*This article is reprinted from The Conversation, a nonprofit news site that features research and opinion pieces authored by expert faculty from around the world – including experts at Boise State, like this piece. Please note: opinion pieces authored by Boise State faculty do not necessarily reflect the views of the institution.
The Research Brief is a short take about interesting academic work.
The big idea
We and our colleagues have developed a way to store data using pegs and pegboards made out of DNA and retrieving the data with a microscope – a molecular version of the Lite-Brite toy. Our prototype stores information in patterns using DNA strands spaced about 10 nanometers apart. Ten nanometers is more than a thousand times smaller than the diameter of a human hair and about 100 times smaller than the diameter of a bacterium.

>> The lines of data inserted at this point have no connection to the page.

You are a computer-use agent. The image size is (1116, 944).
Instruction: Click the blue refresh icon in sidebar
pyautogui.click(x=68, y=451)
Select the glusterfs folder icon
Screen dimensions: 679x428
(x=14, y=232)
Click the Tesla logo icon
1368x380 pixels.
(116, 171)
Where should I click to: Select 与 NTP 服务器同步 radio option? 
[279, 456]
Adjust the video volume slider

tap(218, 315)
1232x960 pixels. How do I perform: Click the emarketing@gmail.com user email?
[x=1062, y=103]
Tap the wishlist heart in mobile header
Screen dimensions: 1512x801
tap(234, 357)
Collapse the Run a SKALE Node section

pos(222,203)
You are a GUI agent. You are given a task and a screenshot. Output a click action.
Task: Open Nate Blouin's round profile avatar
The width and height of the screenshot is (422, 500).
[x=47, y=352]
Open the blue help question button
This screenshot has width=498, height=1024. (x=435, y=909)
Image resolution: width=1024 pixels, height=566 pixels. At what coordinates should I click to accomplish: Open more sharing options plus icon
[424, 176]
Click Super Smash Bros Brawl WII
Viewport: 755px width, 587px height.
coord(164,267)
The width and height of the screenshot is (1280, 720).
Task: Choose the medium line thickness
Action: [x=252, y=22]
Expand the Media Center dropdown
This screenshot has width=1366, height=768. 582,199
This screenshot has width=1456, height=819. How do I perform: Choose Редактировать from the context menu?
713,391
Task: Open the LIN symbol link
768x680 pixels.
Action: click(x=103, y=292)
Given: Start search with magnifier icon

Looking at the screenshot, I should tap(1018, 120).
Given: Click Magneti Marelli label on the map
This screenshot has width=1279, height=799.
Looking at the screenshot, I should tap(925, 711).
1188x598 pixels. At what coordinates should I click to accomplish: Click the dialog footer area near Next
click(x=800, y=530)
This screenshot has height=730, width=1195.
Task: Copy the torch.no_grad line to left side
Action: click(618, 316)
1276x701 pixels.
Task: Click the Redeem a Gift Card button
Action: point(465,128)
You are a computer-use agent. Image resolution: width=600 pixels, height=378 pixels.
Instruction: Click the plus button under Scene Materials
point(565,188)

We tested our digital nucleic acid memory (dNAM) by storing the statement “Data is in our DNA!\n.” We described the research in a paper published in the journal Nature Communications on April 22, 2021.
Previous methods for retrieving data in DNA require the DNA to be sequenced. Sequencing is the process of reading the genetic code of strands of DNA. Though it is a powerful tool in medicine and biology, it wasn’t designed with DNA memory in mind.
Our approach uses a microscope to read the data optically. Because the DNA pegs are positioned closer than half the wavelength of visible light, we used super-resolution microscopy, which circumvents the diffraction limit of light. This provides a way to read the encoded data without sequencing the DNA.